• _Instructions for the task_: Reproduce the rows below without any change, from the start of the rows through the line containing "Action: 321,124". Include both of those lines and nothing beyond them.

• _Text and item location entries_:
━━━━━━━━━━

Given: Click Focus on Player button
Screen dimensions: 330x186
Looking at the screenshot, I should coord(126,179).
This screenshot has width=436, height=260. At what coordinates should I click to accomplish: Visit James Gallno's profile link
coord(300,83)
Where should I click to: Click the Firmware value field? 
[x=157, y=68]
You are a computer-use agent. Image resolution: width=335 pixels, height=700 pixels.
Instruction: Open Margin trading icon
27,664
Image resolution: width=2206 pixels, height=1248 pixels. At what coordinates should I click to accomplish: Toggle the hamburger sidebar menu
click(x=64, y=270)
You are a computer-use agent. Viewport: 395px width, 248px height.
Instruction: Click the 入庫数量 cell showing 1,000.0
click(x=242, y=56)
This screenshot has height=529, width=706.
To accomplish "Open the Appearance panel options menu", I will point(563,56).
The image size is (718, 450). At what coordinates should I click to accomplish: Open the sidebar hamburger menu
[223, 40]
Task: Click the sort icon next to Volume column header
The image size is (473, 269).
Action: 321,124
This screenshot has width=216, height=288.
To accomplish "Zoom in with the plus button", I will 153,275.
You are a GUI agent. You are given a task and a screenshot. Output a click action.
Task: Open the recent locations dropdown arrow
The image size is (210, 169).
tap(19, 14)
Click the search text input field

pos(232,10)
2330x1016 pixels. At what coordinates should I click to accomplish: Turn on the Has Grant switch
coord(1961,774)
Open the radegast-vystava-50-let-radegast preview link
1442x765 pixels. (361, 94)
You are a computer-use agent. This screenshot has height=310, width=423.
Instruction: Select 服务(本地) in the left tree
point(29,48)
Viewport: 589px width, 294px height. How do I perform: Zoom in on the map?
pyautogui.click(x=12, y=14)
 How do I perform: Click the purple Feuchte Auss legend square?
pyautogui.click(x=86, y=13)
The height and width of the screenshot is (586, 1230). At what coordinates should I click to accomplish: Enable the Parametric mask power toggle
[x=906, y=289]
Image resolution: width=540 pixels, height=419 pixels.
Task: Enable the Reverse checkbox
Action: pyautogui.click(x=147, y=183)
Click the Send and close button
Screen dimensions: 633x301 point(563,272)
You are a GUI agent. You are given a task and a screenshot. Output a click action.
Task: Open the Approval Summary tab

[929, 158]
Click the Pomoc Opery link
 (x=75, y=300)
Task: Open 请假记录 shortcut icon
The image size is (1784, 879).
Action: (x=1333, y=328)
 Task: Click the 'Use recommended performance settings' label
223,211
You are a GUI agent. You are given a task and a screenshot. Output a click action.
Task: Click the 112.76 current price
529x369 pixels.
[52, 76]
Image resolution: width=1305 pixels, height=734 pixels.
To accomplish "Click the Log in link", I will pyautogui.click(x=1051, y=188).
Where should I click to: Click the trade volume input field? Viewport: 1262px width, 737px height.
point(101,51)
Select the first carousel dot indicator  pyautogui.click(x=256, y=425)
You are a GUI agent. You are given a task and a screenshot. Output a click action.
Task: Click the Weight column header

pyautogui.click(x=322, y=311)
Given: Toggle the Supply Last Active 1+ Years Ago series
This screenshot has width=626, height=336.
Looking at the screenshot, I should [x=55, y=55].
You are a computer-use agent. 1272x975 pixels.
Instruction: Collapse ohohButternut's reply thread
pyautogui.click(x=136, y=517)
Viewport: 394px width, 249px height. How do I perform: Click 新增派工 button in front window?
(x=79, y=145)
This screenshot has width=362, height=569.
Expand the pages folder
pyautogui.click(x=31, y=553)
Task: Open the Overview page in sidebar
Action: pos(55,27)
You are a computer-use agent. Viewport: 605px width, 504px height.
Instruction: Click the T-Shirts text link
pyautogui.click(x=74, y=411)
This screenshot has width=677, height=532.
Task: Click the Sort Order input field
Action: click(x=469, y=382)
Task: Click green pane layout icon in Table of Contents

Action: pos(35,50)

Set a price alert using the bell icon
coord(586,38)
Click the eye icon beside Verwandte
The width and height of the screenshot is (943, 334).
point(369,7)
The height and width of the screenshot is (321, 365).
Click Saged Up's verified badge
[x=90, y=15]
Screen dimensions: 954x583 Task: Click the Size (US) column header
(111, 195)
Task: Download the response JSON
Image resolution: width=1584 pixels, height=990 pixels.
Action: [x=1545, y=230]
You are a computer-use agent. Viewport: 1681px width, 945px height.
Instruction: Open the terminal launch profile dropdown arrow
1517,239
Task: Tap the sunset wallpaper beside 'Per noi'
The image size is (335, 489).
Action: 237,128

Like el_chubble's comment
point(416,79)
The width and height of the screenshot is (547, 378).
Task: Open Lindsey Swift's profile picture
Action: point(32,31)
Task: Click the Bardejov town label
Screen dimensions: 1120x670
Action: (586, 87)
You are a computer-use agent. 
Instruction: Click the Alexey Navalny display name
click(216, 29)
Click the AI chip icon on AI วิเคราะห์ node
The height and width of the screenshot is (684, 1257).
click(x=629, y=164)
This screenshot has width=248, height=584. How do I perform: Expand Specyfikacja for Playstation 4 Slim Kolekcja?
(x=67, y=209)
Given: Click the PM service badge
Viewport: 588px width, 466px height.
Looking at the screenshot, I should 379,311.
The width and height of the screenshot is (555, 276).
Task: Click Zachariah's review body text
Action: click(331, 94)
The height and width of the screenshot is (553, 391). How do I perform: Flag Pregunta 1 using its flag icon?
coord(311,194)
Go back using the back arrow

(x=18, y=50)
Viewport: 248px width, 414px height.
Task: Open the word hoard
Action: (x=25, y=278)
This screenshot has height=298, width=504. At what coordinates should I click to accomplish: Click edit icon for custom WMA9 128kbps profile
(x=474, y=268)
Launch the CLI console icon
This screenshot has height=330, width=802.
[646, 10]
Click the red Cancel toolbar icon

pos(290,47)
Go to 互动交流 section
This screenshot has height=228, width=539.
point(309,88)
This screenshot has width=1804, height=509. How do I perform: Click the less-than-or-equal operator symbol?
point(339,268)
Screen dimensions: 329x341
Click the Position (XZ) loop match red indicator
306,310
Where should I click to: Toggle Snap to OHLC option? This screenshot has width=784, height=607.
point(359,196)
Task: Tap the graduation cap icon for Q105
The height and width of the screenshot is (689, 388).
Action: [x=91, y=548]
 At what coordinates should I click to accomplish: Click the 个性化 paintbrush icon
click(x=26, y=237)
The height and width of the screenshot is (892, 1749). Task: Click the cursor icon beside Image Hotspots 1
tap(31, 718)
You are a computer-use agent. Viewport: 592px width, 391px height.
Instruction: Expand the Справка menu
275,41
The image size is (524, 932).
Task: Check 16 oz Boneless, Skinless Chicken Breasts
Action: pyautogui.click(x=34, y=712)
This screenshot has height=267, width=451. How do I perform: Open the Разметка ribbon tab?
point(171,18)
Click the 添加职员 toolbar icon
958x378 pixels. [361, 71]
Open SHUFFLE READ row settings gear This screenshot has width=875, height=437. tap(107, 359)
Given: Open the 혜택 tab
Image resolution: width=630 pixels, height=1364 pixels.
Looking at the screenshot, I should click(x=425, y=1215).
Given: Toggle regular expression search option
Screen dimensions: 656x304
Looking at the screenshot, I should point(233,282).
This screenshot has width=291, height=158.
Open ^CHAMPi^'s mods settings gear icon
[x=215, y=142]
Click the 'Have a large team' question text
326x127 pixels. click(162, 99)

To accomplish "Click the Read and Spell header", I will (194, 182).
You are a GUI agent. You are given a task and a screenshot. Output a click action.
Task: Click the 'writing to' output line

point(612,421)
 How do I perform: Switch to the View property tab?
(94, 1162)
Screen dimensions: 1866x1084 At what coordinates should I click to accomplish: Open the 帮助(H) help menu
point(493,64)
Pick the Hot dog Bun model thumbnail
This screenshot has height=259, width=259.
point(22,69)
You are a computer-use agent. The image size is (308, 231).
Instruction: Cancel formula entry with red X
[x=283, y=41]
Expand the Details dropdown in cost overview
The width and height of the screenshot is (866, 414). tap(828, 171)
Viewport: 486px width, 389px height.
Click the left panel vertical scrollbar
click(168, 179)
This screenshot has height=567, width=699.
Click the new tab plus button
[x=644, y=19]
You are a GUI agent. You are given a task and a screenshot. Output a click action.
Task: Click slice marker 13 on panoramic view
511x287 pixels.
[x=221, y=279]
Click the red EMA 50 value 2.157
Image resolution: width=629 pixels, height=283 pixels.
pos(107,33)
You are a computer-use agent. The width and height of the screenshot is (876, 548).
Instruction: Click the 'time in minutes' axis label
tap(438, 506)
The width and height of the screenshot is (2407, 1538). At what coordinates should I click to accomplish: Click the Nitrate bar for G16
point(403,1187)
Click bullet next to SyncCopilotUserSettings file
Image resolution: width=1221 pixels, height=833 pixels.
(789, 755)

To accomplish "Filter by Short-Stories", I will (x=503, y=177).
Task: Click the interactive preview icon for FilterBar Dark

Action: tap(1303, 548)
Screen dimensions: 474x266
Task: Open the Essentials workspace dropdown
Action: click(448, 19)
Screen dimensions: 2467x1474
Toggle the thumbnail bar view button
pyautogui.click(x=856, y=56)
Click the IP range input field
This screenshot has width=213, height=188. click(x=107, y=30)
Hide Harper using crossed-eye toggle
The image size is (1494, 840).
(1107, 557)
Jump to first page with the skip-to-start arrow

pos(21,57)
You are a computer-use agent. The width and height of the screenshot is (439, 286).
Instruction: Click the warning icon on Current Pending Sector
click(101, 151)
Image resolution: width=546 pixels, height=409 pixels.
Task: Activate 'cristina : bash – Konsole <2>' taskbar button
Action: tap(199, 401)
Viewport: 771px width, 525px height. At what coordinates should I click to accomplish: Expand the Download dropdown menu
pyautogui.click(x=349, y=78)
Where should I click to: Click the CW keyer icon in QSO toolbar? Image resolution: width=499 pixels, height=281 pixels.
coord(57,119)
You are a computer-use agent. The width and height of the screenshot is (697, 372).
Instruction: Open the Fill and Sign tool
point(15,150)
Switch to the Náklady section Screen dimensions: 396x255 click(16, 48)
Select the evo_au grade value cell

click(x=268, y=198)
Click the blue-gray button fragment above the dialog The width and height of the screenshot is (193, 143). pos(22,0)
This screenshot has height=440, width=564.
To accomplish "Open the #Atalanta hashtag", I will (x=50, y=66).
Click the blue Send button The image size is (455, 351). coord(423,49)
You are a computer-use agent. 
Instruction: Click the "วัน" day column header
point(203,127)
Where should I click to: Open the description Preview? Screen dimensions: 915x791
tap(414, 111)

━━━━━━━━━━

• _Response to the exercise_:
Given: Click Focus on Player button
Screen dimensions: 330x186
Looking at the screenshot, I should coord(126,179).
This screenshot has width=436, height=260. At what coordinates should I click to accomplish: Visit James Gallno's profile link
coord(300,83)
Where should I click to: Click the Firmware value field? 
[x=157, y=68]
You are a computer-use agent. Image resolution: width=335 pixels, height=700 pixels.
Instruction: Open Margin trading icon
27,664
Image resolution: width=2206 pixels, height=1248 pixels. At what coordinates should I click to accomplish: Toggle the hamburger sidebar menu
click(x=64, y=270)
You are a computer-use agent. Viewport: 395px width, 248px height.
Instruction: Click the 入庫数量 cell showing 1,000.0
click(x=242, y=56)
This screenshot has height=529, width=706.
To accomplish "Open the Appearance panel options menu", I will point(563,56).
The image size is (718, 450). At what coordinates should I click to accomplish: Open the sidebar hamburger menu
[223, 40]
Task: Click the sort icon next to Volume column header
The image size is (473, 269).
Action: 321,124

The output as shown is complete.